Segment Start: Exercise materials

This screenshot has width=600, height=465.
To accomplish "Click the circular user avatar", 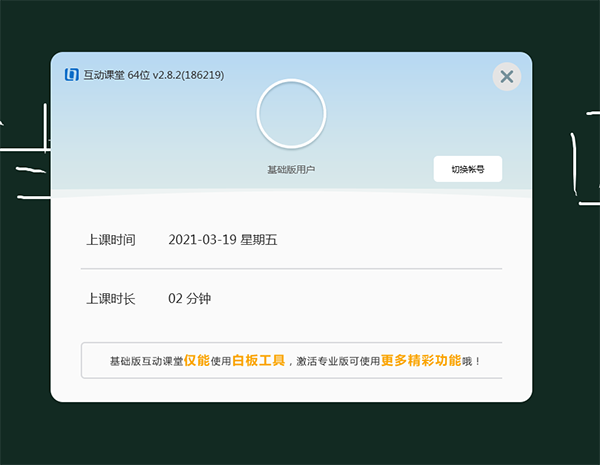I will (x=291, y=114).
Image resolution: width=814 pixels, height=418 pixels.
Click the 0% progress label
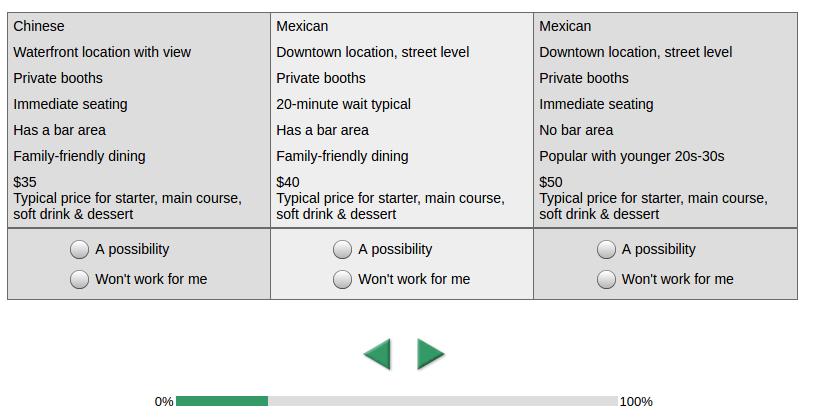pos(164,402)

Segment End: Exercise materials
Segment Start: Exercise materials

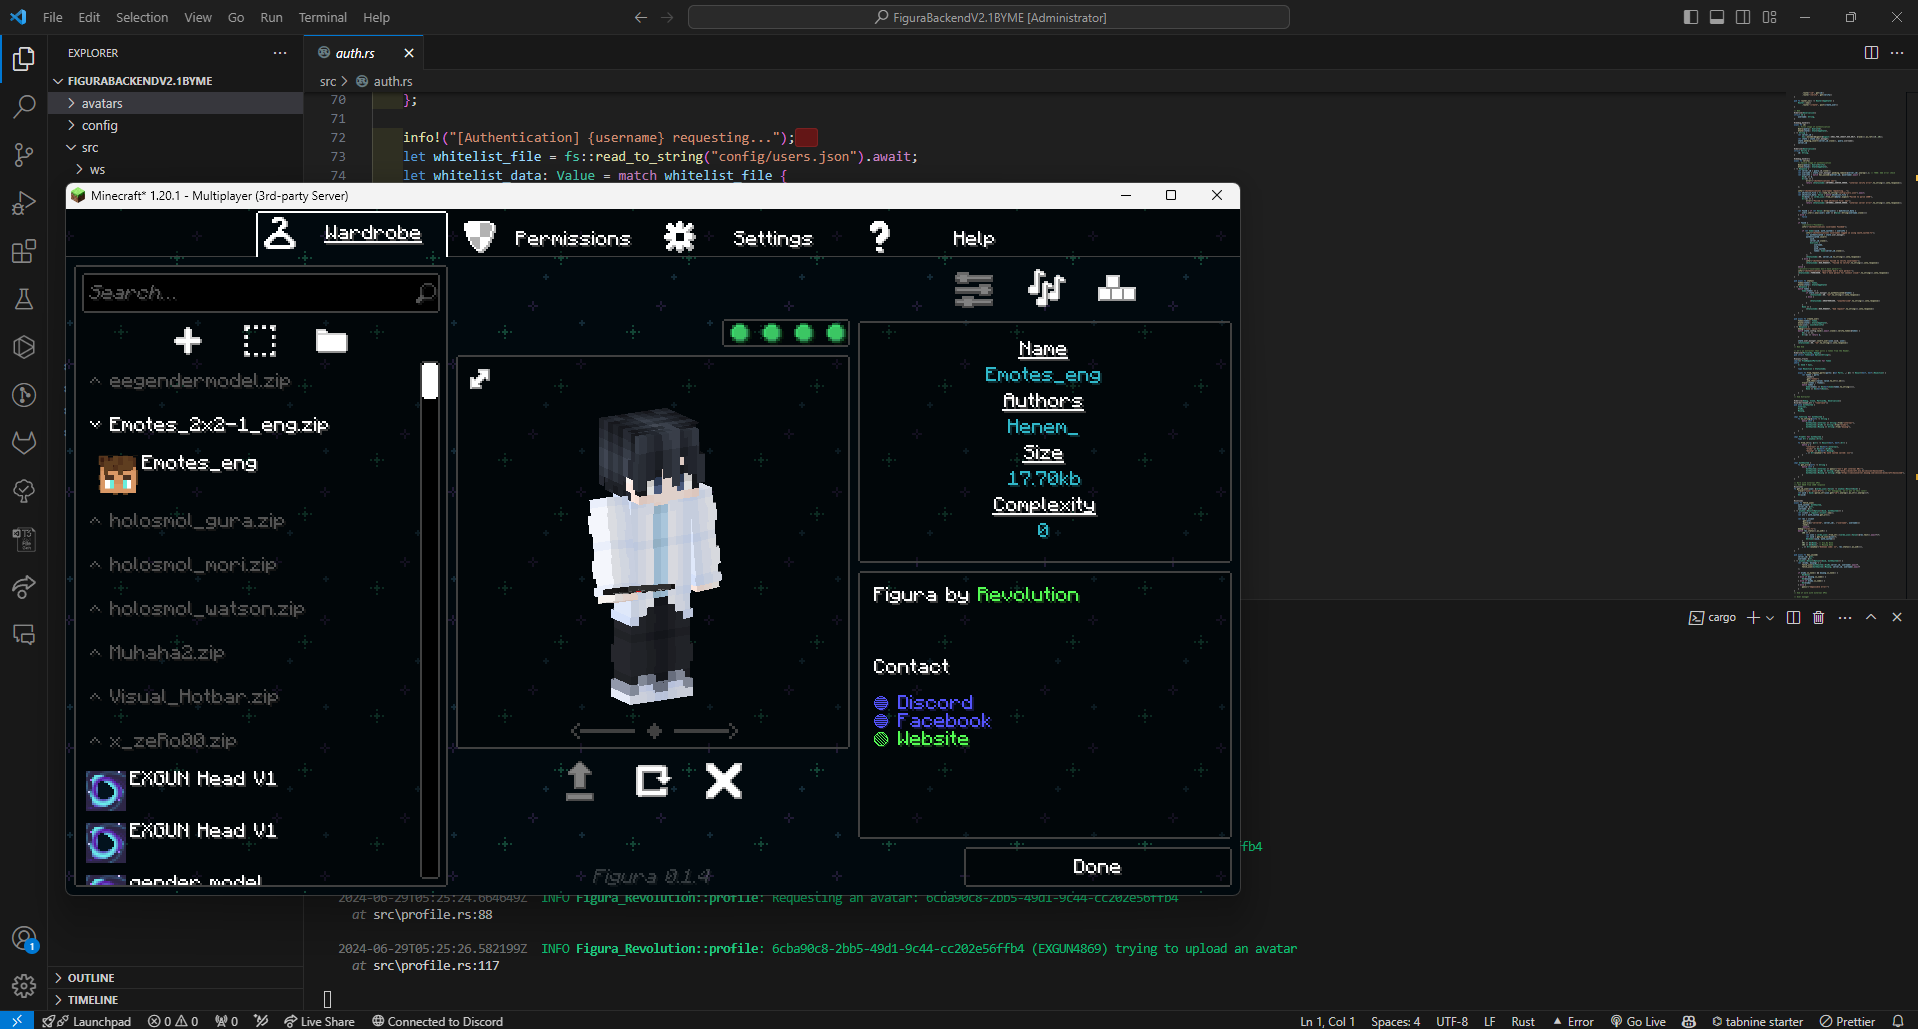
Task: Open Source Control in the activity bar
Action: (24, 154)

Segment End: Exercise materials

Exercise directions> Please return each line of the data above in which the word "width" occurs.

Result for this exercise>
This screenshot has width=600, height=465.
Image resolution: width=814 pixels, height=418 pixels.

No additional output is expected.